Challenge:
Could you express the rows as a numbered list, from the line containing "Given: Open Olga" through the last of the rows, leaving out blank lines and pictures?
-------- Data rows --------
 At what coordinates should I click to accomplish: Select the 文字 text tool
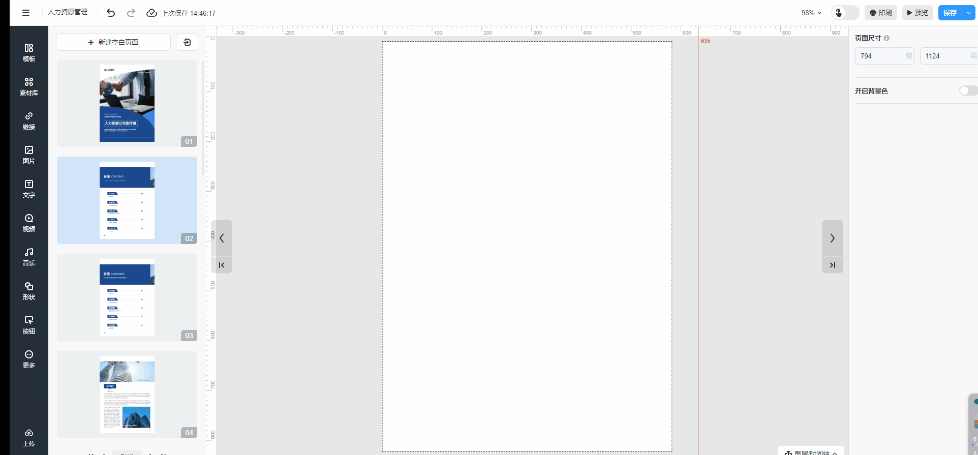[x=29, y=189]
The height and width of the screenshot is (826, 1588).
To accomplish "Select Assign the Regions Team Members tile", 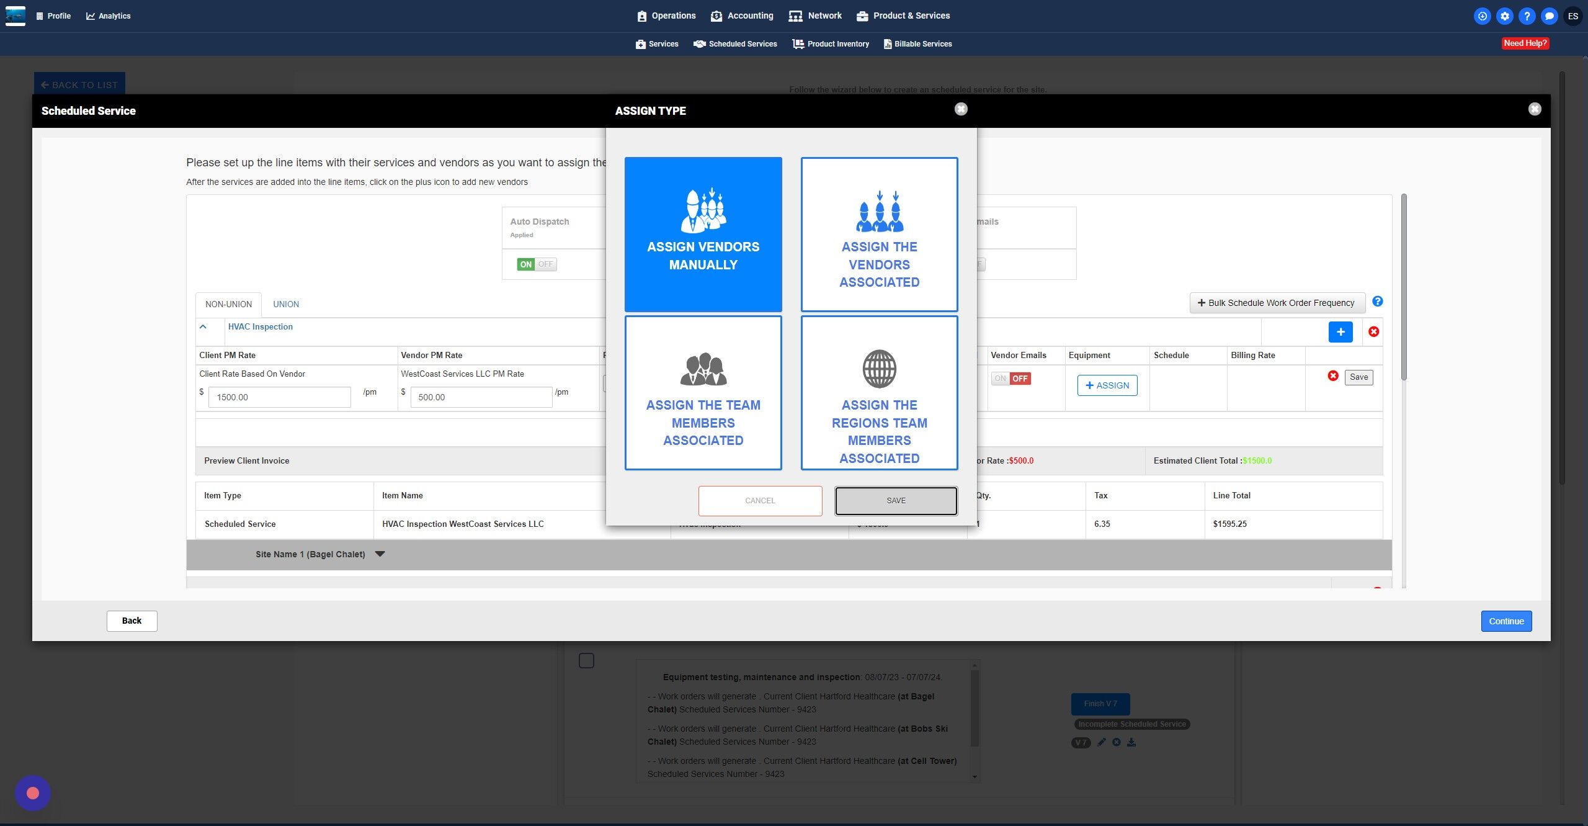I will pos(879,393).
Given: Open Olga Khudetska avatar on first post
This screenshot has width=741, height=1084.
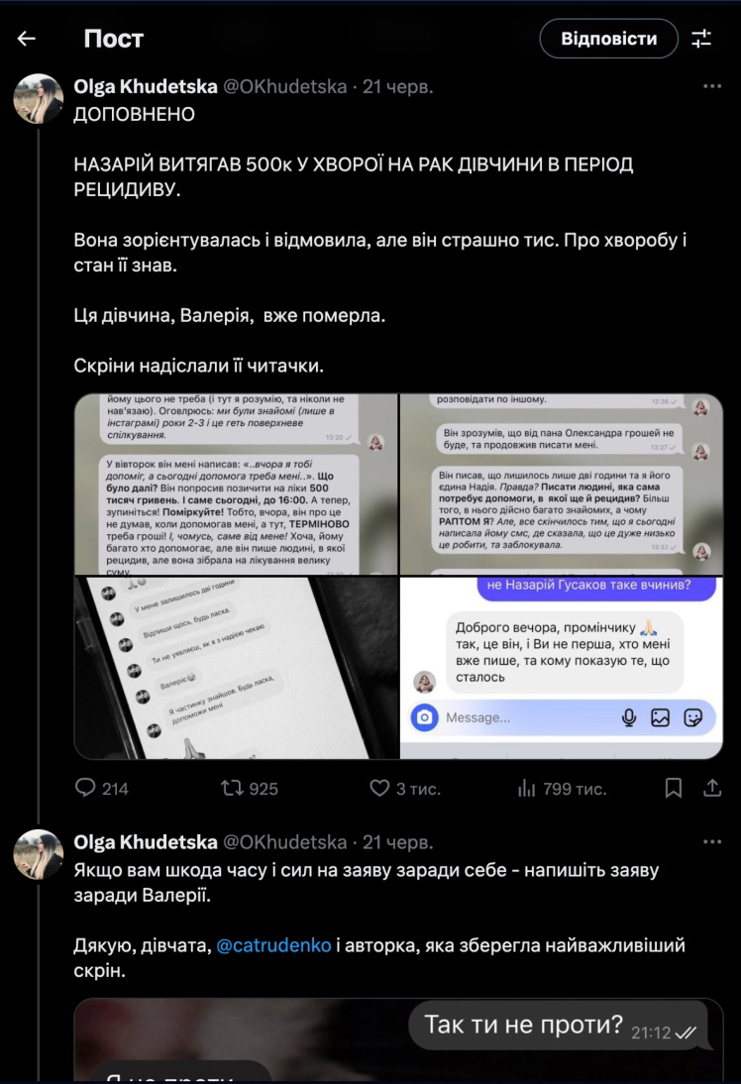Looking at the screenshot, I should tap(39, 99).
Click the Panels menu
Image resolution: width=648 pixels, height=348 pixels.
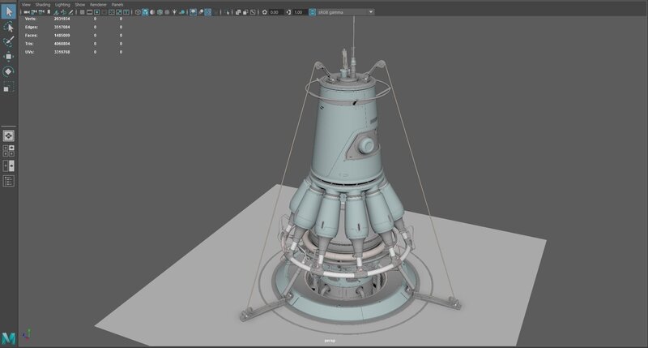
--------
Solution to the exercise:
1. Given: Open Olga Khudetska avatar on first post
2. This screenshot has width=741, height=1084.
3. Looking at the screenshot, I should tap(39, 99).
4. Click the Panels menu
5. Image resolution: width=648 pixels, height=348 pixels.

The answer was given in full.